Problem statement. Copy the lines below verbatim, starting with the line containing "Click employee list scrollbar up arrow" and ending with the line containing "The image size is (1456, 819).", including both of those lines.

Stored rows.
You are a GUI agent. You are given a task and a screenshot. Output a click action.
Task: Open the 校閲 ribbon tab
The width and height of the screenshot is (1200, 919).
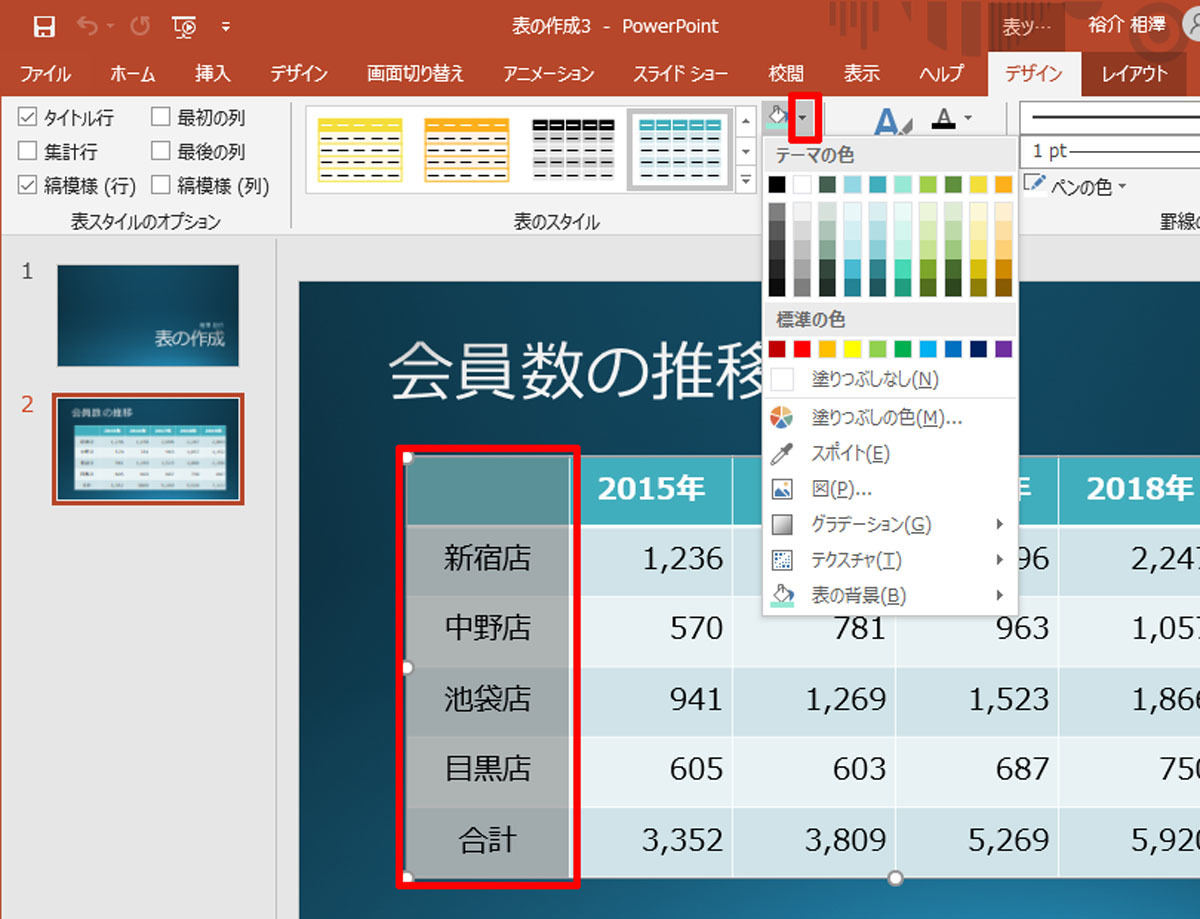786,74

* * *

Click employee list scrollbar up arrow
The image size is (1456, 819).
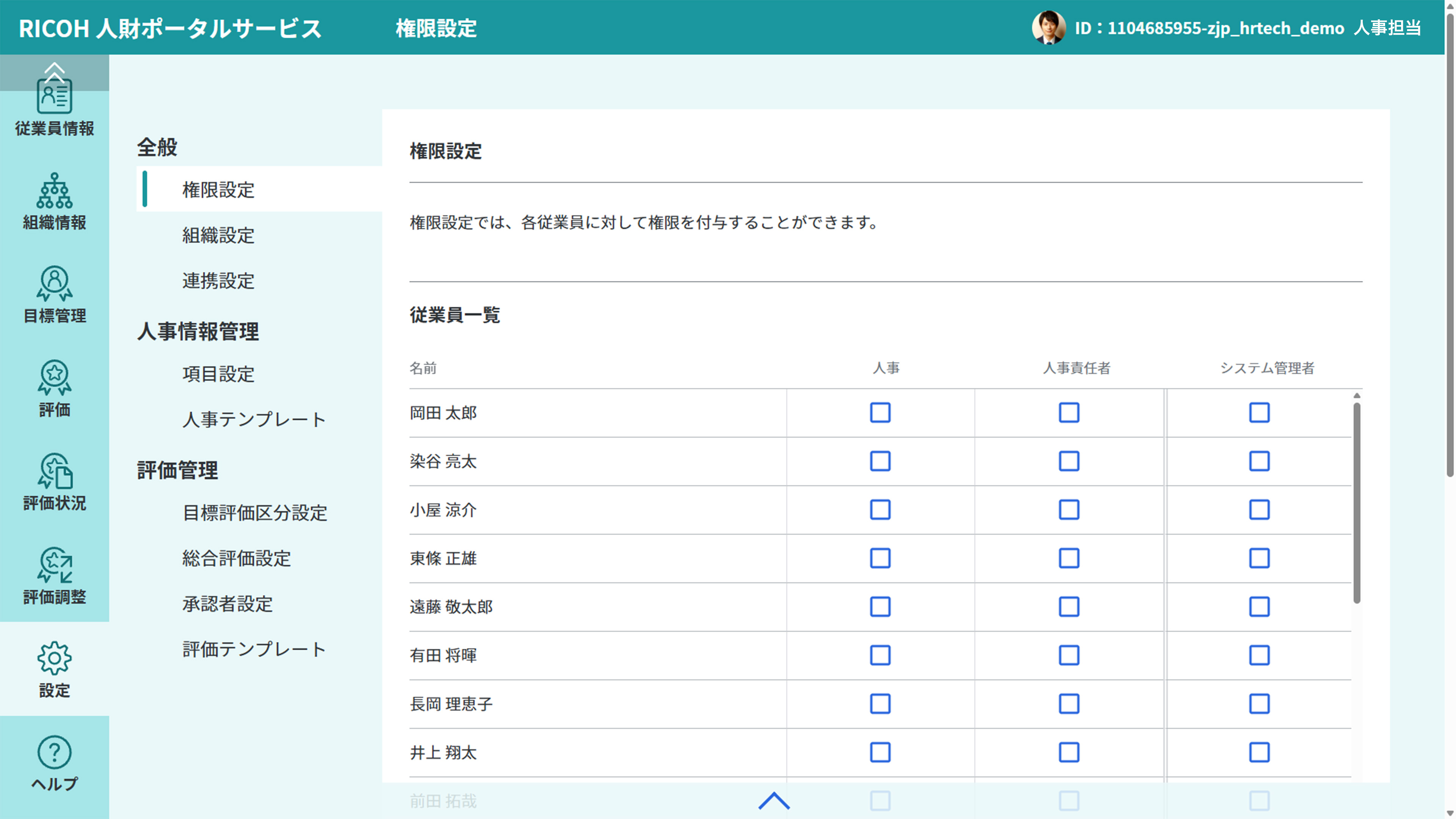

...

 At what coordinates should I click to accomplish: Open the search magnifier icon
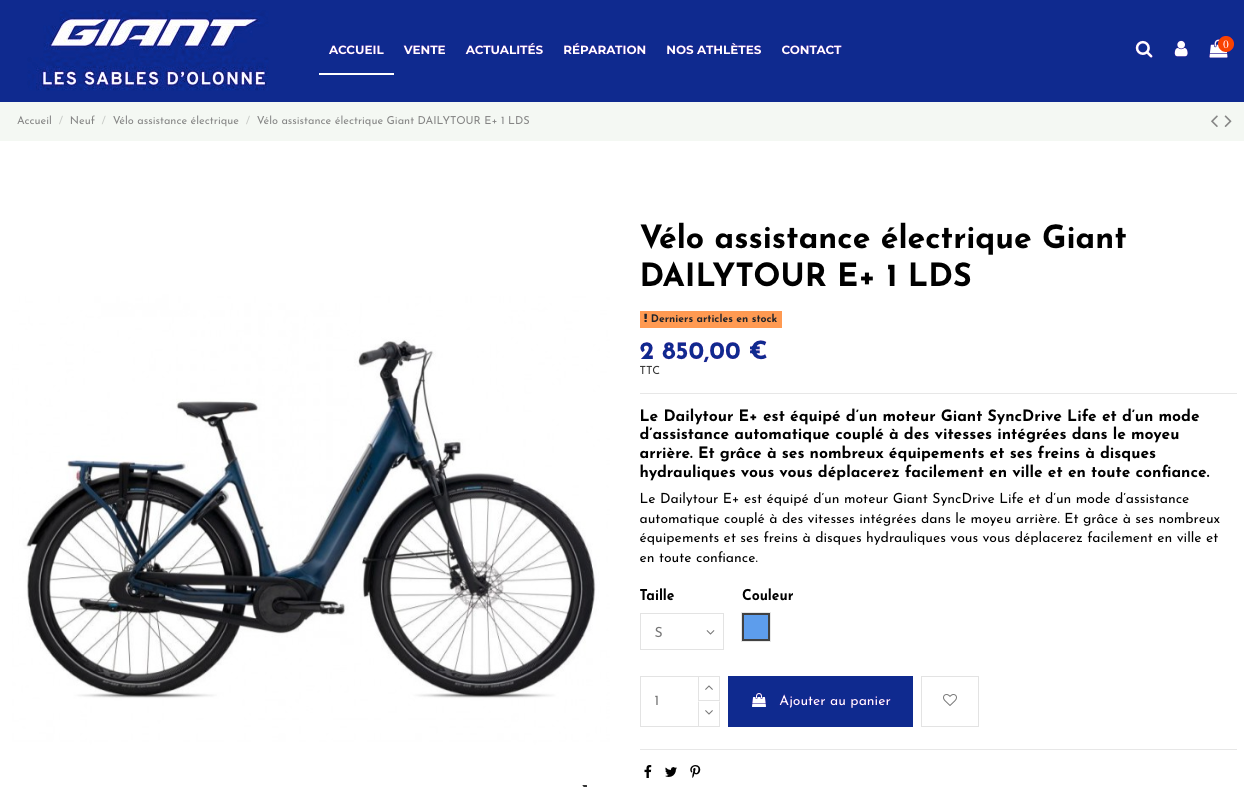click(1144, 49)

Result of the task.
Click employee list scrollbar up arrow
The image size is (1456, 819).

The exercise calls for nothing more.